::: Provided text :::

Fernando Montiel Planning to Knock Out Nonito Donaire
WBO and WBC bantamweight (118 pounds) champion Fernando Montiel, of Mexico, will carry a great deal of pride into the ring on Saturday night at the Mandalay Hotel in Las Vegas for an HBO televised, clash against WBA interim super flyweight (115 pounds) titlist Nonito Donaire.
The 31-year-old Montiel (44-2-2, 34 knockouts) is riding an 11-0-1 unbeaten streak that includes nine knockouts, four straight stoppages and a mark of 5-0-1, with five knockouts in his past six fights.
In addition, Montiel is among five Mexican fighters to have won world titles over the course of three divisions -- the others being WBA and WBO lightweight (135 pounds) titlist Juan Manuel Marquez (51-5-1, 38 KOs), Julio Cesar Chavez Sr. (107-6-2, 86 KOs), Erik Morales (51-6, 35 KOs) and Marco Antonio Barrera (67-7, 44 KOs).
In April, Montiel trailed on the cards when he scored a sensational fourth-round knockout over Hozumi Hasegawa (29-3, 12 KOs), a man who was in search of his sixth straight stoppage during a 25-fight winning streak that had included 11 knockouts.
But the 28-year-old Donaire (25-1, 17 KOs), a resident of San Leandro, Calif., who arrived in America from his native Philippines at the age of 10, enters his second-ever and second straight bantamweight match up in pursuit of his 25th straight victory and his 10th stoppage in his past 12 fights.
Donaire has patterned himself in the mold of Filipino countryman, Manny Pacquiao (52-3-2, 38 KOs), a WBO welterweight (147 titlist) who earned his record eighth crown over as many different weight divisions with November's unanimous decision over ex-champion, Antonio Margarito (38-7, 27 KOs) for the WBC's junior middleweight (154 pounds) belt.
Nicknamed "The Mexecutioner," Pacquiao's 13-fight winning streak includes eight knockouts and victories over fighters of Mexican decent such as Morales, Barrerra, Marquez, Margarito, David Diaz, Oscar De La Hoya, and, Jorge Solis.

::: Items :::

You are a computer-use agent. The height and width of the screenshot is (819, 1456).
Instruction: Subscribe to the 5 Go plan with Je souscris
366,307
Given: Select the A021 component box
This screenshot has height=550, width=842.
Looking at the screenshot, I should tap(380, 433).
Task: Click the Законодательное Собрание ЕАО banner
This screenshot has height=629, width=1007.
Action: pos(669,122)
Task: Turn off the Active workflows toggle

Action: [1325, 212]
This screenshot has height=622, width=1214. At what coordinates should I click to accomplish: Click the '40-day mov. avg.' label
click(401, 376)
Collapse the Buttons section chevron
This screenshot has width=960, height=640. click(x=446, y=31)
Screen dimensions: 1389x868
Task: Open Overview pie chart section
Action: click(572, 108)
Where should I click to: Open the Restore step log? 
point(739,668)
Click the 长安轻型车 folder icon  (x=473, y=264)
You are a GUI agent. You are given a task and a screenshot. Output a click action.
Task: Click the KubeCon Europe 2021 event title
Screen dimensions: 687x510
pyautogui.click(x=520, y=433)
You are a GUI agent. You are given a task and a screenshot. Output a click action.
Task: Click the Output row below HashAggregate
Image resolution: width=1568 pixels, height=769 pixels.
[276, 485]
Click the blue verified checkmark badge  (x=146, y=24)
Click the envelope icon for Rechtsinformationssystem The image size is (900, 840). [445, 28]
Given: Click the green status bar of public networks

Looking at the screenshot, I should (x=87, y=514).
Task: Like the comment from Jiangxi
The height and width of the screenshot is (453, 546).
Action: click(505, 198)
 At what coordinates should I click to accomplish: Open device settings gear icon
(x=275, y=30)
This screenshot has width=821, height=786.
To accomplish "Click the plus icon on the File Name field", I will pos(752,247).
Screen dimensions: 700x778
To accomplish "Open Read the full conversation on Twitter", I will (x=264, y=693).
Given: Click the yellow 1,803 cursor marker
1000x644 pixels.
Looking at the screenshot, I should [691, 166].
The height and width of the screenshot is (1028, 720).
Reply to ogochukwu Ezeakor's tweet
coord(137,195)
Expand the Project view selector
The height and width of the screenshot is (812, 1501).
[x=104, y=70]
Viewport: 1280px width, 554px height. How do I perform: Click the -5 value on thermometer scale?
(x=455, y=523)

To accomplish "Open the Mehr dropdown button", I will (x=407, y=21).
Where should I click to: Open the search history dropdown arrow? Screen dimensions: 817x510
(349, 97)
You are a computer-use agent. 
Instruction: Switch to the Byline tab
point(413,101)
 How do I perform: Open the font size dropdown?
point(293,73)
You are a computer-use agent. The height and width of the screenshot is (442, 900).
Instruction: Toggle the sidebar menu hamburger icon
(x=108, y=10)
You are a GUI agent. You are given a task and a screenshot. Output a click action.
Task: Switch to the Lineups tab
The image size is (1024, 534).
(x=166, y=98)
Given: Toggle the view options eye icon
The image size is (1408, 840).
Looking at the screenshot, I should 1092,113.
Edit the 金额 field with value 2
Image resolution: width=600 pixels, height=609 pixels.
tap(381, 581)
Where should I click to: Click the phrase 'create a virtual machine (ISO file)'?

:::

[Instruction 1] Using the article about the Montiel–Donaire fight, say whether each statement agrees with it. Answer yes or no for each, and quote the words that decide it. (a) Montiel is 31 years old. (b) Donaire came to America from the Philippines at age 12. (c) The fight is set for the Mandalay Hotel in Las Vegas.
[Instruction 2] Carry on the article about the Montiel–Donaire fight, starting after its final sentence.

[Task output 1]
(a) Yes: "The 31-year-old Montiel (44-2-2, 34 knockouts)"
(b) No: "arrived in America from his native Philippines at the age of 10"
(c) Yes: "at the Mandalay Hotel in Las Vegas"

[Task output 2]
Montiel spoke to FanHouse in this Q&A regarding what is at stake for him opposite Donaire.
FanHouse: Do you feel that Nonito Donaire is being positioned as the favorite in this fight?
Fernando Montiel: I'm going to give you a fight that you are going to remember. You know, I love a challenge. It motivates me more than anything.
When I was in against Hasegawa in Japan, I was a 3-to-1 underdog. But I knocked him out and proved everyone wrong. It's the same thing in this fight.
I know that a lot of people think that he's going to win. But a lot of people also think that I'm going to win. A lot of people know what I'm capable of.
So I think that this is a fight where I'm going to show what I'm capable of and earn another great victory for my career.
How much of an incentive is it for you that Nonito Donaire is being compared to Manny Pacquiao, who has dominated Mexican fighters?
I know what people are thinking about him and saying about him as being the next Manny Pacquiao, and, you know what? Manny Pacquiao is a great fighter.
Manny Pacquiao has proven himself. But this guy, Nonito Donaire, has not been tested yet. But he is going to get tested against me.
Believe me, this is a big step that he is taking. This is a very, very large step for Nonito Donaire. And I don't see him getting over it yet.
In the future? Maybe. But for right now? I think that if he believes that he's Manny Pacquiao, then, in me, he's facing Julio Cesar Chavez.
How much pride do you take into the ring as an active, living legend from Mexico, being one of its five three-division champions?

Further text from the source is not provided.